In 1976, McEntire made her debut on Billboard's country singles chart with 'I Don't Want to Be a One-Night Stand.' She, however, did not score a Top 10 record until 1980 when 'You Lift Me Up to Heaven' climbed to number 8. During her next few years with Mercury she gained momentum through singles that usually landed in the Top 10 and Top 5 regions (she switched to MCA in 1984). Two of her Mercury singles climbed to #1: 'Can't Even Get the Blues' in 1983 and 'You're the First Time I've Thought About Leaving' in 1984. After three singles with MCA she finally again hit #1 with the 1984 release of 'How Blue.'
Reba was one of the first country stars to harness the potential of music videos. In her first video, 'Whoever's in New England,' she plays a suburban housewife who suspects her executive husband of enjoying carnal pleasures elsewhere. Her videos featured many celebrities, including actor Bruce Boxleitner, rock singer Huey Lewis, and actor/director Rob Reiner. From 1984 through 1987, Reba consecutively won the Country Music Association's female vocalist of the year award. She was voted CMA's entertainer of the year in '86, and she also won Grammys in 1986 and 1993. Between 1985 and 1997, she had 17 number 1's and 15 Top 5's, while selling more than 40 million copies.
In 1990, she played a major supporting role in the movie Tremors, and she later appeared in feature films and TV movies including North, The Little Rascals, The Gambler Returns, The Man From Left Field, Buffalo Girls, Is There Life Out There, Forever Love, and One Night at McCool's; she also starred in the network specials Reba Live and Celebrating 20 Years.
During the '90s, she mounted one of the most elaborate concert shows in any kind of music: it involved multi-tiered stage sets, a flying platform, and a company of dancers. In 1991, she recorded her next album, one of the best collections of her career, For My Broken Heart: it went on to sell more than 4 million copies, making it her best-selling studio album. Sadly, this fantastic album was inspired by the airplane crash that resulted with the deaths of seven band-members and her road manager.

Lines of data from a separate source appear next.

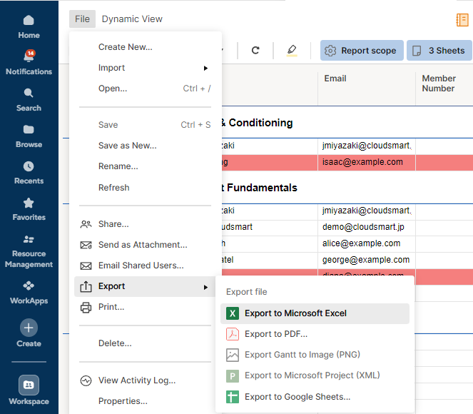This screenshot has height=414, width=473.
Task: Click the Report scope button
Action: point(362,51)
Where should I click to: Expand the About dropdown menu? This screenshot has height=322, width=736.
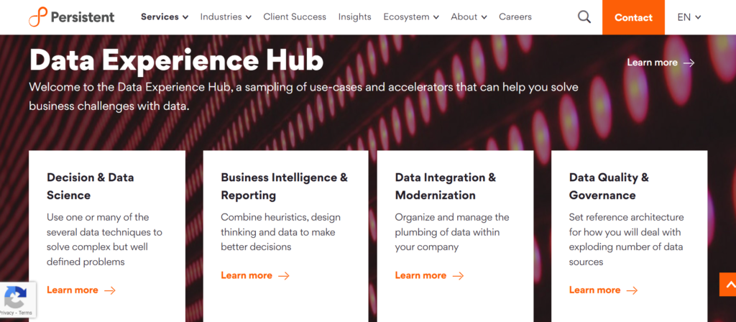click(469, 17)
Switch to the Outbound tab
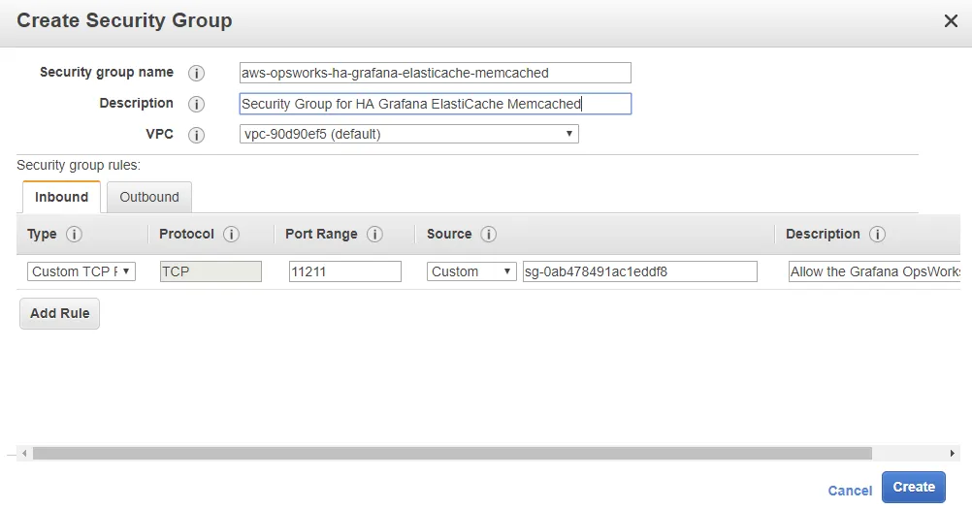Screen dimensions: 972x509 149,197
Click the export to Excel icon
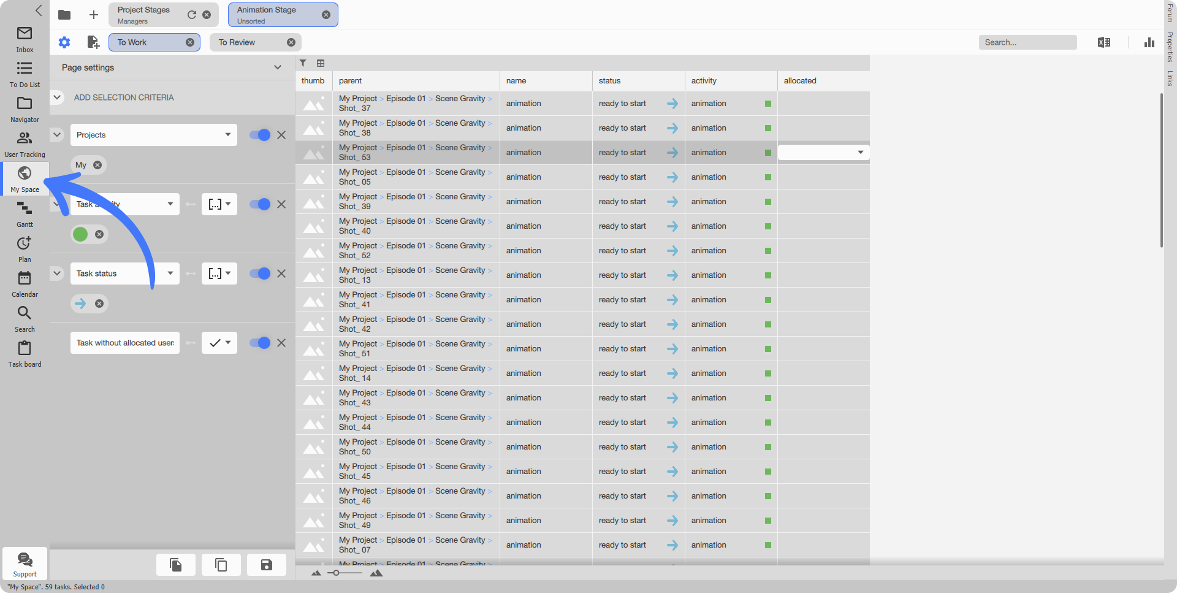 point(1104,42)
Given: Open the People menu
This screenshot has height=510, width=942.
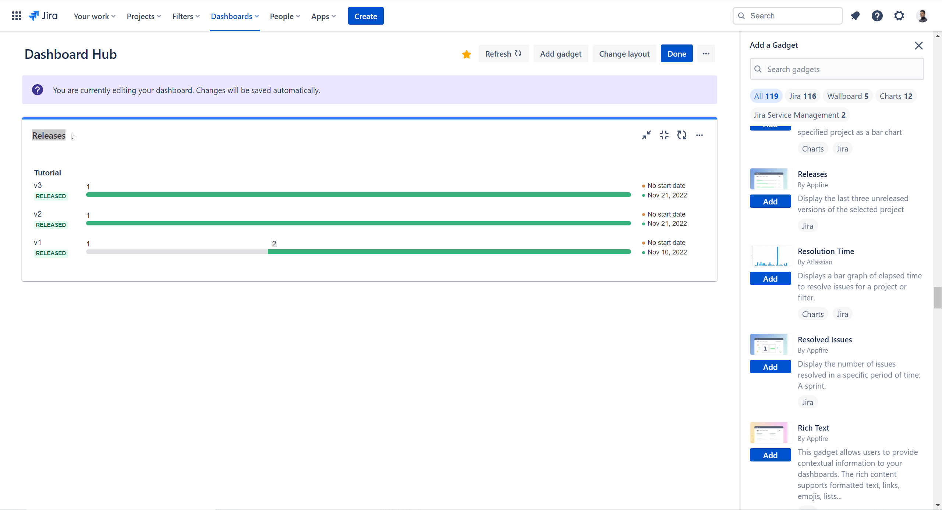Looking at the screenshot, I should click(x=285, y=17).
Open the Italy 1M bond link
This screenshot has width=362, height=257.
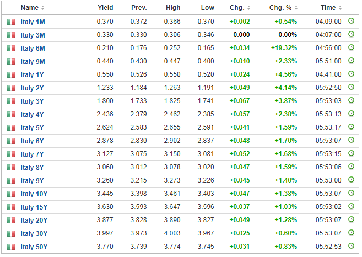tap(33, 22)
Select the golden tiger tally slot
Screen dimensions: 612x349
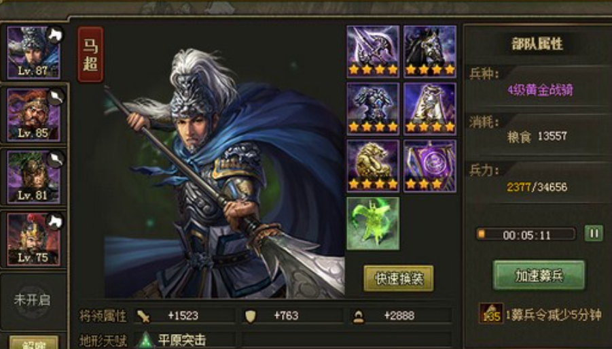(x=373, y=166)
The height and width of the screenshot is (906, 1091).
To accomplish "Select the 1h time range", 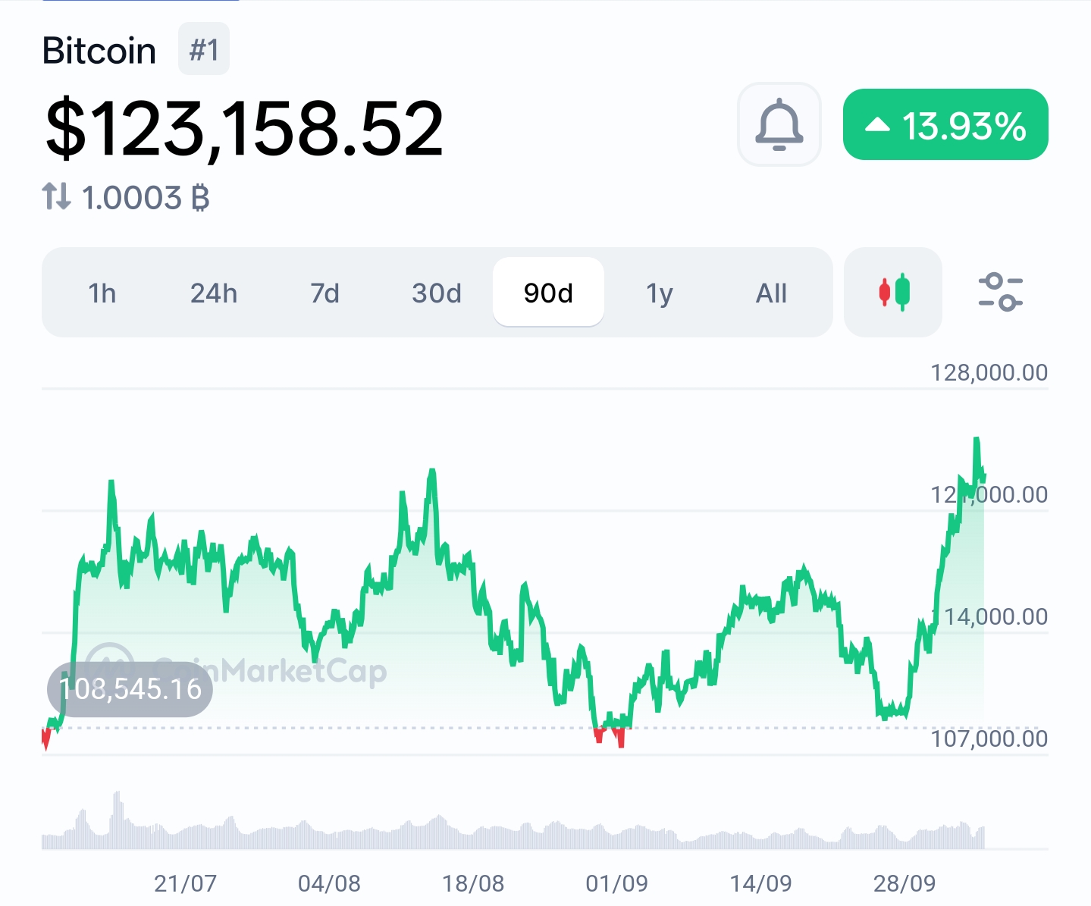I will (x=102, y=293).
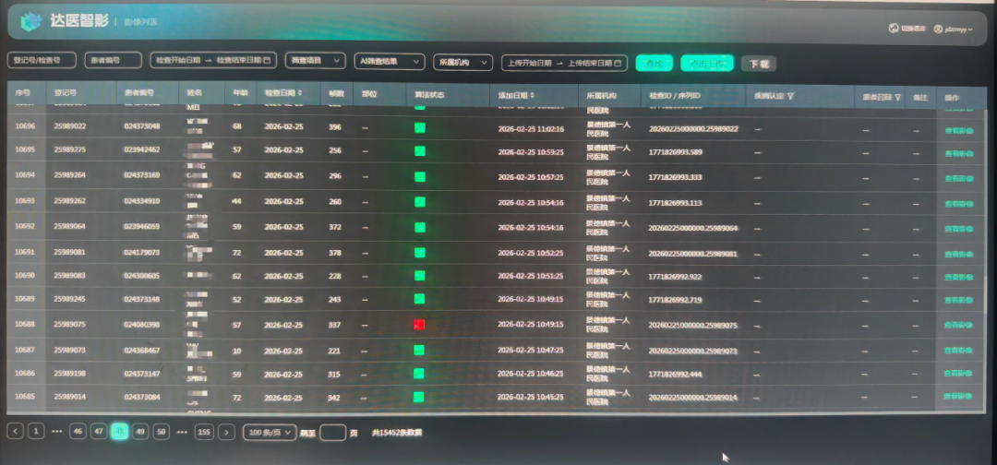Go to the next page arrow
The width and height of the screenshot is (997, 465).
(x=226, y=432)
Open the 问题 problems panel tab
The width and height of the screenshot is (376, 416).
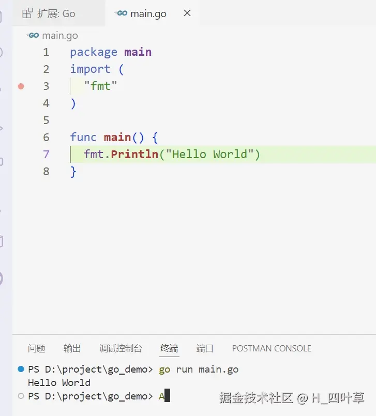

McEntire's autobiography, Reba: My Story, was published in 1994: it became the basis of her intimate 2000 stage show tour, A Singer's Diary. In 2001, she took over lead of the Broadway production, Annie Get Your Gun. Later that year, she began her Warner Bros. TV sitcom series, Reba. She issued the third volume of her MCA hits in 2002, followed by the studio albums Room to Breathe in 2003, Reba #1's in 2005 and both 20th Century Masters: The Millennium Collection and Reba: Duets in 2007. She has been touring on a limited basis since 2004.